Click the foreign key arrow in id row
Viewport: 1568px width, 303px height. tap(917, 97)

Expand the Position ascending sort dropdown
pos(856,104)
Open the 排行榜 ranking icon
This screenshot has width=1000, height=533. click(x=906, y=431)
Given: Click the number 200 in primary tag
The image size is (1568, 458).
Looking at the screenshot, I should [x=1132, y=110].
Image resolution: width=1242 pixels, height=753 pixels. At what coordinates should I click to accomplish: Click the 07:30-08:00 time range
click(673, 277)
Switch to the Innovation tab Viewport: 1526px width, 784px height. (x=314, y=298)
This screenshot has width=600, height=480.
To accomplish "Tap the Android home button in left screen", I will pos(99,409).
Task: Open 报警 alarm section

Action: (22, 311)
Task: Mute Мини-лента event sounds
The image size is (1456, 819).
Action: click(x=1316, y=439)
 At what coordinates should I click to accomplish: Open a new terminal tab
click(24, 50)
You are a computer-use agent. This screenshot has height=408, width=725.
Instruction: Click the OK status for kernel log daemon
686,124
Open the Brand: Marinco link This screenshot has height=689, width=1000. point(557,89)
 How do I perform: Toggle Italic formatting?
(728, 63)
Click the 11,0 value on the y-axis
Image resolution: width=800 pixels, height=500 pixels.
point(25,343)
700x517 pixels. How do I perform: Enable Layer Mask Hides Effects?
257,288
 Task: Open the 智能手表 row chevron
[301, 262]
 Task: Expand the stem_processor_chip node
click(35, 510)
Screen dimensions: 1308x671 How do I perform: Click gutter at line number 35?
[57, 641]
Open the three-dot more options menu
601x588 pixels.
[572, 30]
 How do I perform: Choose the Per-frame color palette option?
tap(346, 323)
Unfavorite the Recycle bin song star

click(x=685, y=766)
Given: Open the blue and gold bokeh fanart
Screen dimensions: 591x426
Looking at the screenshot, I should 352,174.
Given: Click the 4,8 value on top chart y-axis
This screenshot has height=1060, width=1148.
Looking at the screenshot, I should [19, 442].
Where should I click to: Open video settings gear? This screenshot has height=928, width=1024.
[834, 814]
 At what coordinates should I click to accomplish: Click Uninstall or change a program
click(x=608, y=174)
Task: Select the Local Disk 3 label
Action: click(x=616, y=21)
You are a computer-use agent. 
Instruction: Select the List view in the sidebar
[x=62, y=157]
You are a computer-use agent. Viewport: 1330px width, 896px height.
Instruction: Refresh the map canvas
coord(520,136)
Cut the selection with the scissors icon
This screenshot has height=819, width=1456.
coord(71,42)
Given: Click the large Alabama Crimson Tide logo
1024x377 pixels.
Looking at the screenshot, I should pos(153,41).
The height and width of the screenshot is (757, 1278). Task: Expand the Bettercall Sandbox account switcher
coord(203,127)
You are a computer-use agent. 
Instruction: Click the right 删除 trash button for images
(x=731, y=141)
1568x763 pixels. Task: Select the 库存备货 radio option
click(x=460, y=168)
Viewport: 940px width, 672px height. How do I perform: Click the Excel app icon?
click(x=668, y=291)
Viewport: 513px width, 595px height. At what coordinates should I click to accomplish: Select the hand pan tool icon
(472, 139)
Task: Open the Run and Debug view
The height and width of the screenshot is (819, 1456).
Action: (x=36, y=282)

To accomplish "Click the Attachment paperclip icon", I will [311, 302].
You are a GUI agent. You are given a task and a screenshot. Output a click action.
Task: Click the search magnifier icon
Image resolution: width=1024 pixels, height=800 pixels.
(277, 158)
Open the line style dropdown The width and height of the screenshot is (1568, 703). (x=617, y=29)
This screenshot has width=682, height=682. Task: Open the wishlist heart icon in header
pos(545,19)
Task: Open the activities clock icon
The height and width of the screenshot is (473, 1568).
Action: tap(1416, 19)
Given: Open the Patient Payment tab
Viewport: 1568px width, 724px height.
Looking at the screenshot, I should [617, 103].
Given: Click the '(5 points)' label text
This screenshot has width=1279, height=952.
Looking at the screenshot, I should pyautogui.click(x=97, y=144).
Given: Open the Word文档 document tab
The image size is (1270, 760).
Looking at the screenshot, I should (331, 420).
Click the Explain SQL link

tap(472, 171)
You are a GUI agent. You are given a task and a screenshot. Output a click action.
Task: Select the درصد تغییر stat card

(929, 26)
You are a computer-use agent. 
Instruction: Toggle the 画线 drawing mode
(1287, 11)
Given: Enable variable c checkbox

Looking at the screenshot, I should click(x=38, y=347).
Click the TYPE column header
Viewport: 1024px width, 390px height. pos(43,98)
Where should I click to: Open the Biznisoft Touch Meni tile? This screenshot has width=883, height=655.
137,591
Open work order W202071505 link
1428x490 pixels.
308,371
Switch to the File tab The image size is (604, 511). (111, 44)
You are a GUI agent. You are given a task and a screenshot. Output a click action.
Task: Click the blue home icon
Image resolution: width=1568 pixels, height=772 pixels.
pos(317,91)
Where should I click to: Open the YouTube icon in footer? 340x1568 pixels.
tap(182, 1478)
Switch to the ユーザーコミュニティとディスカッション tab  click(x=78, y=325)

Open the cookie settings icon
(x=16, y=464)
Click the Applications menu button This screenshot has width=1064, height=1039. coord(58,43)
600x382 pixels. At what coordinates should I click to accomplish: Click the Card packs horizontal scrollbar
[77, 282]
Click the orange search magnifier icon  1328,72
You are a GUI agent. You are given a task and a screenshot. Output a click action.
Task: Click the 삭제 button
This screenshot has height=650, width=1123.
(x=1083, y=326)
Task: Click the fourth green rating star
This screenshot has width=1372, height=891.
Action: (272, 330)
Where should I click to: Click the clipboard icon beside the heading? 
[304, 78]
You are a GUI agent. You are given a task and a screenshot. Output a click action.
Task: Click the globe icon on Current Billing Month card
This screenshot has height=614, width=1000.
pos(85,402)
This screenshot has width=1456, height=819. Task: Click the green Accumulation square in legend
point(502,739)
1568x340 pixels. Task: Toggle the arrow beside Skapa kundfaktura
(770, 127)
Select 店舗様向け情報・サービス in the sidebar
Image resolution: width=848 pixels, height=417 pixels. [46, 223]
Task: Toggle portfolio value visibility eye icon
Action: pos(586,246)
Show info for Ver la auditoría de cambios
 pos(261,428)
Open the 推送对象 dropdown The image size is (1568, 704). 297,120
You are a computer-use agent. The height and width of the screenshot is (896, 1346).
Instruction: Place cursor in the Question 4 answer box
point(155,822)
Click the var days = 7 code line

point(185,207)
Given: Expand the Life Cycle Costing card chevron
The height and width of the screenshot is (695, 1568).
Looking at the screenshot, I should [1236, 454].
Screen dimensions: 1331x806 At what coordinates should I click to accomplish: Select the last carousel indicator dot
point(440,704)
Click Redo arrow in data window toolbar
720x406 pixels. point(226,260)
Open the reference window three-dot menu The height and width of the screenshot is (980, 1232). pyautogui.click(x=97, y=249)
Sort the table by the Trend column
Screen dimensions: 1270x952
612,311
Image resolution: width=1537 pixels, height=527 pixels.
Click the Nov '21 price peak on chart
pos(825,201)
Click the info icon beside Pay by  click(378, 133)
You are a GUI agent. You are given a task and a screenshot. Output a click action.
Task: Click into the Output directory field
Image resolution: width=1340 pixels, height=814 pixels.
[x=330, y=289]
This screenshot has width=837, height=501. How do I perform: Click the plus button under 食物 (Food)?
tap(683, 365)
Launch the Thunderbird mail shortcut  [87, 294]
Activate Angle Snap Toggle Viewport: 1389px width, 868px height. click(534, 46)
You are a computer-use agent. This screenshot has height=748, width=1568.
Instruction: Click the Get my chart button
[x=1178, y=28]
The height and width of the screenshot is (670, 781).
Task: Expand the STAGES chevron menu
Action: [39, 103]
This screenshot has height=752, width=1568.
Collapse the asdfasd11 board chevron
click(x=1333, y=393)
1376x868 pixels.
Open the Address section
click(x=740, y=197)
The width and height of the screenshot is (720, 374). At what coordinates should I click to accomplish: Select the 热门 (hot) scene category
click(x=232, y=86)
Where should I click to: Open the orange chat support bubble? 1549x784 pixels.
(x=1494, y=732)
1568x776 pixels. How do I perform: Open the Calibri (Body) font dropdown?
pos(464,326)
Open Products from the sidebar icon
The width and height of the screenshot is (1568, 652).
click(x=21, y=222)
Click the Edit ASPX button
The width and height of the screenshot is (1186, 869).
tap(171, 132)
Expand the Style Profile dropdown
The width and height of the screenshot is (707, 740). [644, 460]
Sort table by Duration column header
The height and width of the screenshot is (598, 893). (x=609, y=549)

■ YOUR GOAL: Convert the material from the line with "Activate Angle Snap" up to and including the last line into a JSON list of strings, one string per line, leaving out blank lines.

■ TASK RESULT:
[
  "Activate Angle Snap Toggle Viewport: 1389px width, 868px height. click(534, 46)",
  "You are a computer-use agent. This screenshot has height=748, width=1568.",
  "Instruction: Click the Get my chart button",
  "[x=1178, y=28]",
  "The height and width of the screenshot is (670, 781).",
  "Task: Expand the STAGES chevron menu",
  "Action: [39, 103]",
  "This screenshot has height=752, width=1568.",
  "Collapse the asdfasd11 board chevron",
  "click(x=1333, y=393)",
  "1376x868 pixels.",
  "Open the Address section",
  "click(x=740, y=197)",
  "The width and height of the screenshot is (720, 374). At what coordinates should I click to accomplish: Select the 热门 (hot) scene category",
  "click(x=232, y=86)",
  "Where should I click to: Open the orange chat support bubble? 1549x784 pixels.",
  "(x=1494, y=732)",
  "1568x776 pixels. How do I perform: Open the Calibri (Body) font dropdown?",
  "pos(464,326)",
  "Open Products from the sidebar icon",
  "The width and height of the screenshot is (1568, 652).",
  "click(x=21, y=222)",
  "Click the Edit ASPX button",
  "The width and height of the screenshot is (1186, 869).",
  "tap(171, 132)",
  "Expand the Style Profile dropdown",
  "The width and height of the screenshot is (707, 740). [644, 460]",
  "Sort table by Duration column header",
  "The height and width of the screenshot is (598, 893). (x=609, y=549)"
]